Keisha deposited \( \$ 2500 \) into an account with a \( 5.9 \% \) annual interest rate, compounded semiannually. Assuming no other deposits or withdrawals are made, how long will it take for the investment to grow to \( \$ 4000 \) ? Round to the nearest hundredth.
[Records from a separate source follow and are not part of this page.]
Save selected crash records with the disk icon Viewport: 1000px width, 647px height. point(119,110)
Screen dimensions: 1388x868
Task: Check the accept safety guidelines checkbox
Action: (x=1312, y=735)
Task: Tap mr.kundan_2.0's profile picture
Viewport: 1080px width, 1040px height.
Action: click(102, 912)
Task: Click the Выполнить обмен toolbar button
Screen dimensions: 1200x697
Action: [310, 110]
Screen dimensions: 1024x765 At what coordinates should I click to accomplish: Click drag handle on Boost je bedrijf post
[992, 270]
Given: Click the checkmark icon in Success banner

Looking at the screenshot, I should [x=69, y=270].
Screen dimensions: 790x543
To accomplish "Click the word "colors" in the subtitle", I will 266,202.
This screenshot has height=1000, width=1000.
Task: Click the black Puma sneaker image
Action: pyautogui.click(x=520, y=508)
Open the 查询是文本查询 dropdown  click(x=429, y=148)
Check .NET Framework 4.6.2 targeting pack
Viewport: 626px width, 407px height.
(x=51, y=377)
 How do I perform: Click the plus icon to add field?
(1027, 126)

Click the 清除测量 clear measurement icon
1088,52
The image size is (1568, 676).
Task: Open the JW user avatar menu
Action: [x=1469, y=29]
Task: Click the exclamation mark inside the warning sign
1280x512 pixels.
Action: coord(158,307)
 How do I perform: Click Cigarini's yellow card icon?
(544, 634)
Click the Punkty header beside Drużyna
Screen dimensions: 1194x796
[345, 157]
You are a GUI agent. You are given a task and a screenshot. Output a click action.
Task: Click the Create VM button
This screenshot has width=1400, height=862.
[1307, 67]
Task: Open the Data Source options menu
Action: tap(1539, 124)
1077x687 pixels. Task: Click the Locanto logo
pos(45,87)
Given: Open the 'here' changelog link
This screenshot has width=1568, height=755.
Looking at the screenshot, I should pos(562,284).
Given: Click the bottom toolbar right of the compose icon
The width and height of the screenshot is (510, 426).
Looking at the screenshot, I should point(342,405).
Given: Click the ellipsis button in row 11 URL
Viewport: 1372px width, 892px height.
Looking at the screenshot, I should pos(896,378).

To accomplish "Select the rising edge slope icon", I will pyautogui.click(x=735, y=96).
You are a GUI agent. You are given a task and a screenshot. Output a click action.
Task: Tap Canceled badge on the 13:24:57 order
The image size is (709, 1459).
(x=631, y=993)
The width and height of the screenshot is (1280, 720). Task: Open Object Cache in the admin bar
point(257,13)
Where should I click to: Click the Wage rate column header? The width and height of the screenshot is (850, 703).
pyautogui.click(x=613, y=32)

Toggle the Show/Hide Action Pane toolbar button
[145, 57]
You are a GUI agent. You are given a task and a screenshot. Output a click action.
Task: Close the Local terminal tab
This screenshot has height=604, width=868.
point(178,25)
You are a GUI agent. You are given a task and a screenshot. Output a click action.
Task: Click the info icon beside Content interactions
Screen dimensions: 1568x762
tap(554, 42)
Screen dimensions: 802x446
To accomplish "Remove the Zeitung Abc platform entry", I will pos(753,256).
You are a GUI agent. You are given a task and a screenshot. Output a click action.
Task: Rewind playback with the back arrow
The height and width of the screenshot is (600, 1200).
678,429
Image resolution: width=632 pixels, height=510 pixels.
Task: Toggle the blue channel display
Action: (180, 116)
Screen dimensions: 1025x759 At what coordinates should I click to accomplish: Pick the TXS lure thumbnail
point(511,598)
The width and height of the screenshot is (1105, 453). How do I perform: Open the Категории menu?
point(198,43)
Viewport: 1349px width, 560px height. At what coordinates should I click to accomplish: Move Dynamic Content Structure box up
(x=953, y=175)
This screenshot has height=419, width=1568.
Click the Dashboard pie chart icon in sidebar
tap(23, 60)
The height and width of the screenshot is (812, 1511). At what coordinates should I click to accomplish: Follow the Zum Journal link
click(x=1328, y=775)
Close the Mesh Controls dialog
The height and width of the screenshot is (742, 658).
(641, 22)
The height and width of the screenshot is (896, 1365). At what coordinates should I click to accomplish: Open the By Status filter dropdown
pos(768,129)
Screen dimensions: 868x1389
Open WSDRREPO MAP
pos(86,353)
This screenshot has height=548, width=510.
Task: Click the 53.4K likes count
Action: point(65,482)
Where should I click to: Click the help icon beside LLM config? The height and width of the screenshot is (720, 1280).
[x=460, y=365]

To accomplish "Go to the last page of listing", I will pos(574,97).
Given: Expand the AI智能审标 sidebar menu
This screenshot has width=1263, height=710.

To solve this problem, we can use the formula for compound interest: \[ A = P \left(1 + \frac{r}{n}\right)^{nt} \] where: - \( A \) is the amount of money accumulated after n years, including interest. - \( P \) is the principal amount (the initial deposit or investment). - \( r \) is the annual interest rate (decimal). - \( n \) is the number of times that interest is compounded per year. - \( t \) is the time the money is invested for in years. In this case: - \( A = 4000 \) - \( P = 2500 \) - \( r = 0.059 \) - \( n = 2 \) (since it's compounded semiannually) Now plug in the values: \[ 4000 = 2500 \left(1 + \frac{0.059}{2}\right)^{2t} \] This simplifies to: \[ 4000 = 2500 \left(1 + 0.0295\right)^{2t} \] Calculating \(1 + 0.0295 = 1.0295\): \[ 4000 = 2500 (1.0295)^{2t} \] Next, divide both sides by \(2500\): \[ \frac{4000}{2500} = (1.0295)^{2t} \] This simplifies to: \[ 1.6 = (1.0295)^{2t} \] Now we can take the natural logarithm of both sides: \[ \ln(1.6) = 2t \cdot \ln(1.0295) \] Solving for \(t\): \[ t = \frac{\ln(1.6)}{2 \cdot \ln(1.0295)} \] Calculating the natural logs: \[ t \approx \frac{0.4700}{2 \cdot 0.0292} \approx \frac{0.4700}{0.0584} \approx 8.04 \] Rounded to the nearest hundredth, it will take approximately **8.04 years** for Keisha's investment to grow to $4000.